Saxophone

Southern Louisiana

April 5 -12, 2003

Alligator
    We toured Southern Louisiana for a week, including a few days in New Orleans. Lonely Planet, and presumably other travel guides, tell you most everything you need to know about this area, so I will add just a few comments that might be of use to you.

 

Recommended Places     Here are a few places we particularly enjoyed:

St. Francisville, Louisiana. (More info here.) This is a very pretty, historic town on the Mississippi River. It has a very nice district of beautiful old homes, some of which are attractive Bed & Breakfasts. The small but beautiful Cat Island National Wildlife Refuge is nearby. Lots of birds within. I recommend coffee at the book store and coffee house next the historic Tourist Court near the main intersection of town. A nearby ferry will take you and your car across the Mississippi River for $1.

You can drive within a swamp in the Atchafalaya National Wildlife Refuge, just north of Interstate 10 between Lafayette and Baton Rouge. The good quality gravel state road 975 goes along the west side of the refuge, with spur roads venturing within. Cool.
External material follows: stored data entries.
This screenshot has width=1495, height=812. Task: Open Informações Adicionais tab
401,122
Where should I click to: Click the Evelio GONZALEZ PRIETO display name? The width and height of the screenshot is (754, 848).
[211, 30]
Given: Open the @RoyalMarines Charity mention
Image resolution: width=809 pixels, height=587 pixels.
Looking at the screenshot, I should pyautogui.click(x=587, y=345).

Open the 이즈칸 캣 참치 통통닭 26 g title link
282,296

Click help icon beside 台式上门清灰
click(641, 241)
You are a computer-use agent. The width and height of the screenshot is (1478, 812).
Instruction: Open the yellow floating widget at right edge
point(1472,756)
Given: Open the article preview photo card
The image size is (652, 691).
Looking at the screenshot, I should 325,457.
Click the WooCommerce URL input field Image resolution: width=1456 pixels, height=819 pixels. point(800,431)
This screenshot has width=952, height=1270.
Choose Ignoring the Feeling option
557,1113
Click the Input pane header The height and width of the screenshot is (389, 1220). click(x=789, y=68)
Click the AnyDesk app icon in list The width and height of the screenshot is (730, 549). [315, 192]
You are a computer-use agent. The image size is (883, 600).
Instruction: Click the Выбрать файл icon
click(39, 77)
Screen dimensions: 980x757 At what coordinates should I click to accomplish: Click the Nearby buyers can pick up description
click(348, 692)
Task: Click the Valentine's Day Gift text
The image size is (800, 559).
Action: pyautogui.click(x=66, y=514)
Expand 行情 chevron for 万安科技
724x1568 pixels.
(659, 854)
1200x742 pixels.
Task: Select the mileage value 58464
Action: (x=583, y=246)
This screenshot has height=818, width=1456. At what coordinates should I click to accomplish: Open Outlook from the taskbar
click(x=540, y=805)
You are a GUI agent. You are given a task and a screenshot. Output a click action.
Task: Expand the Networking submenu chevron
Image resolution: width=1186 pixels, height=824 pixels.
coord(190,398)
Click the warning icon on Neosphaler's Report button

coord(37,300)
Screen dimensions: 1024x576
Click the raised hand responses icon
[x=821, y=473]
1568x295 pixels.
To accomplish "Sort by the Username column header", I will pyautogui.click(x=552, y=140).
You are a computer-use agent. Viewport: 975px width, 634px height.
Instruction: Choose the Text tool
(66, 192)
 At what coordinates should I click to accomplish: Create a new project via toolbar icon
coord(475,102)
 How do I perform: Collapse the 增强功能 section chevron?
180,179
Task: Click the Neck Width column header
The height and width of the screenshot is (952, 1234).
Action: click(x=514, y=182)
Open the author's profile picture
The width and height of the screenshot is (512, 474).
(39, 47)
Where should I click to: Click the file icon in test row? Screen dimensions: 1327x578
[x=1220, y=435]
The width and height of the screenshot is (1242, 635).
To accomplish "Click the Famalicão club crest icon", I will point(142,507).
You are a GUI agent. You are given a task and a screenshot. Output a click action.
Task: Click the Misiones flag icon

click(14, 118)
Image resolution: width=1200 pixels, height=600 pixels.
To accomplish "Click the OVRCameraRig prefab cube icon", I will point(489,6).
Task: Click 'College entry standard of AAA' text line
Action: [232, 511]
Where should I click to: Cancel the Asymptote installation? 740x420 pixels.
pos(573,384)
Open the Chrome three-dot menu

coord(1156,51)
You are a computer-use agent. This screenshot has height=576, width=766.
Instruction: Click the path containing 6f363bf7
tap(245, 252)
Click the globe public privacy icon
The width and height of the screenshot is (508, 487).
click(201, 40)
AzaleaJungle Gardens on Avery Island is a spectacularly beautiful preserve of flowers, huge Oak trees dripping with Spanish Moss, lots of alligators (who love pets and small children - yum!), and zillions of birds. The island is next to a bayou. Enormous flocks of herons and egrets rest here and can be seen most often in the spring and summer. This is a park you normally drive through on gravel roads (hint: roll down your windows and don't touch the accelerator of your automatic shift car), but you will experience much more if you get out of your car at every opportunity and walk every trail you find. Allow 2-3 hours to experience all of it. This extremely worthwhile Island is located south of Lafayette and southwest of New Iberia at the end of state highway 329, across a very tiny toll bridge (we paid 50 cents). Note that it is not possible to turn onto 329 if you are southeast bound on US 90. Take the next exit and go back to find the exit from Northwest bound US 90.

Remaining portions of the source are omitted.